Our initial data pull on EHR for records on potential cases of HT was unsuccessful. Since our study, HT-specific ICD-10 codes have been released, but the lack of data on trafficking cases in the Geisinger health system indicated a need for a broader investigation into how cases of trafficking are documented. This is what prompted our mixed-methods research involving (1) key informant interviews, and (2) subsequent survey of physicians and registered nurses to examine how HT is recognized in healthcare systems and subsequently communicated through patient care. A major impetus for this study was to explore perspectives regarding the potential application of tools developing as part of the precision medicine movement (namely, biometrics such as genetic data and EHR data-sharing infrastructure) to improve the care of trafficked patients and begin to consider the foreseeable ethical, legal, and social issues (including but not limited to privacy, contextual integrity, and management of risks associated with unintended secondary data access and use) that would need to be addressed in order for such an application to be designed and implemented responsibly.

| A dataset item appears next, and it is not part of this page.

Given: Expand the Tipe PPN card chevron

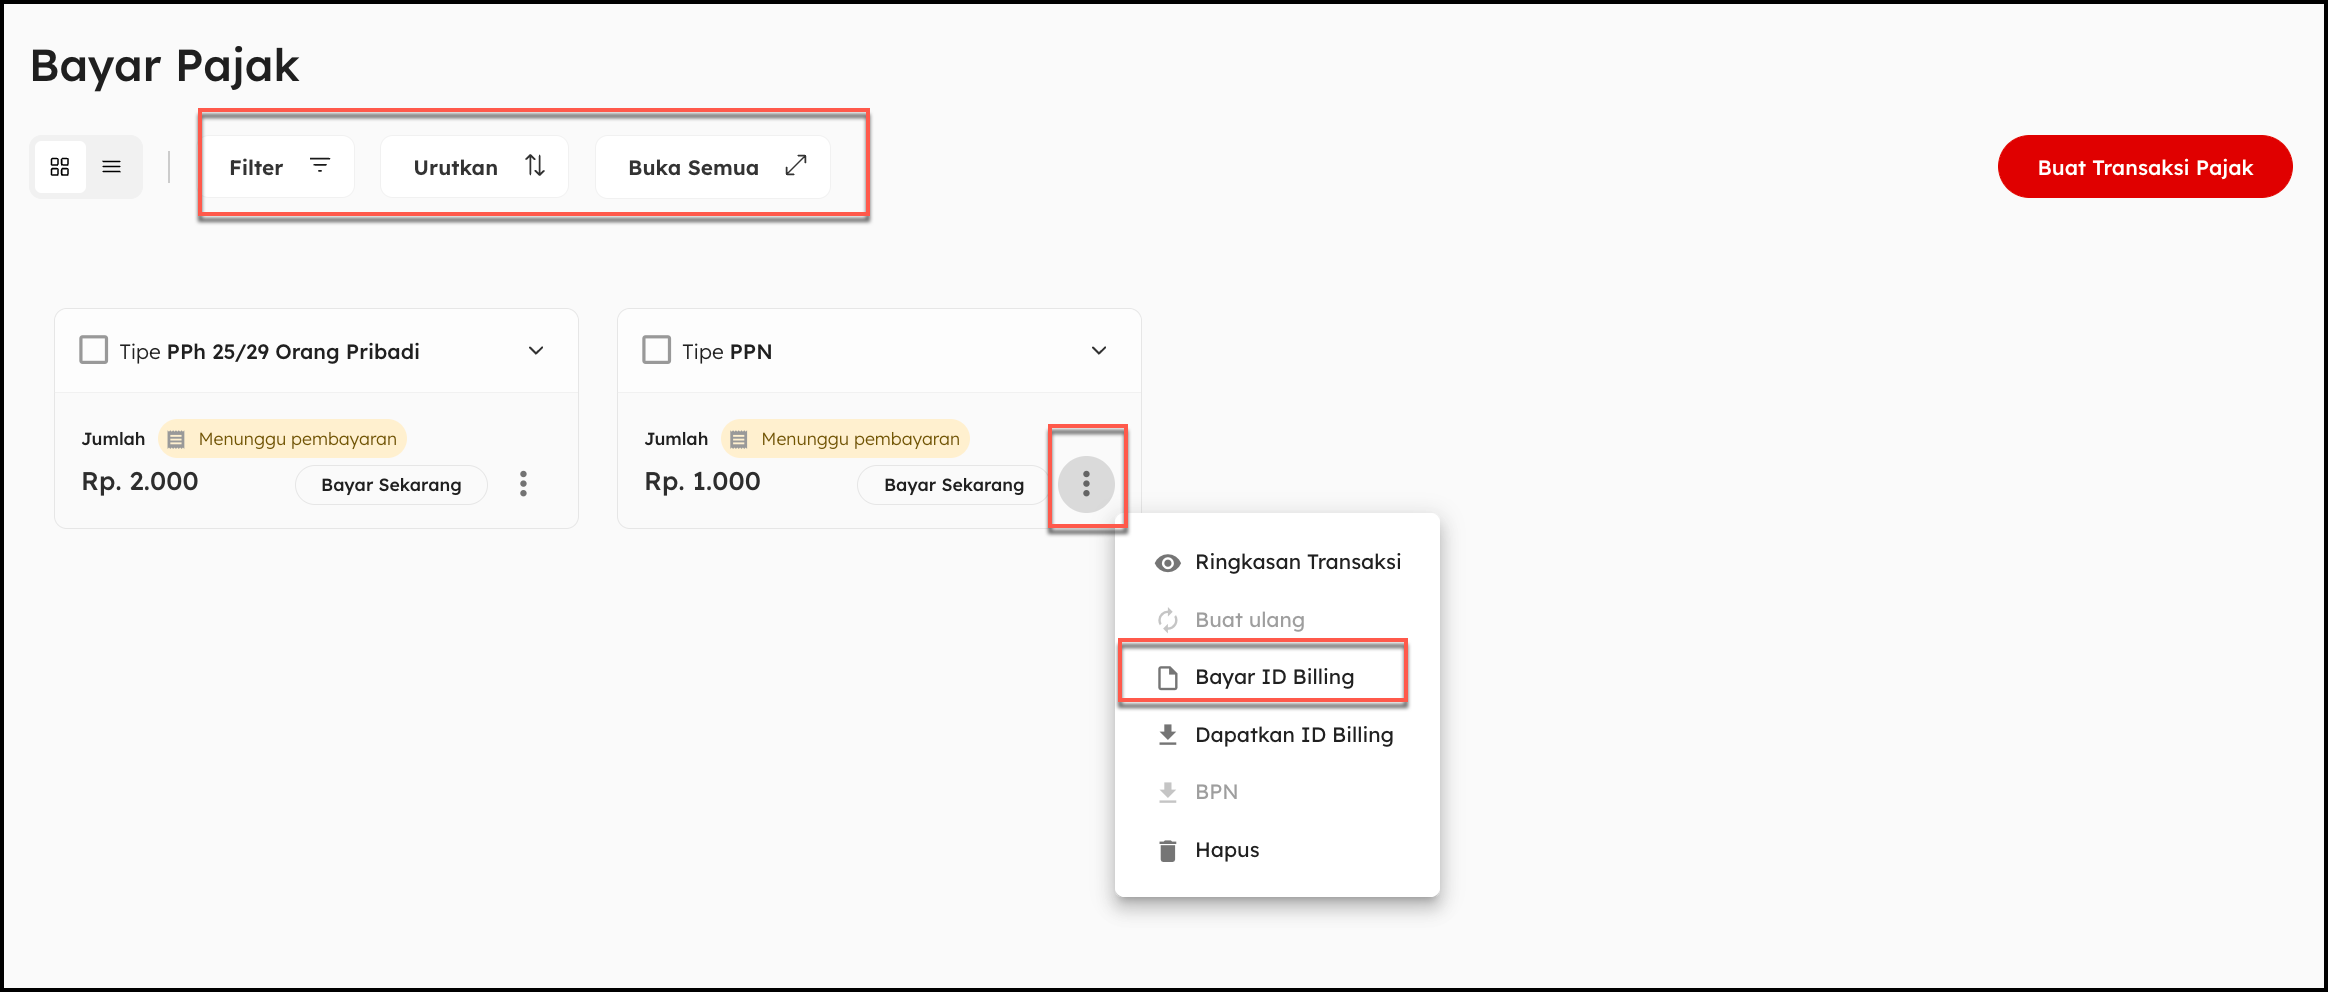Looking at the screenshot, I should 1099,351.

Such studies remain difficult to pursue because of the continued under-recognition of HT as a local problem and persistent biases about HT in healthcare settings. Implicit and explicit bias continue in healthcare settings, limiting the identification of (and subsequent assistance provided to) trafficked persons. Leveraging precision medicine tools to improve care of trafficked patients will remain ineffective if their development does not coincide with a broader effort to improve acknowledgment of HT as a serious public health matter.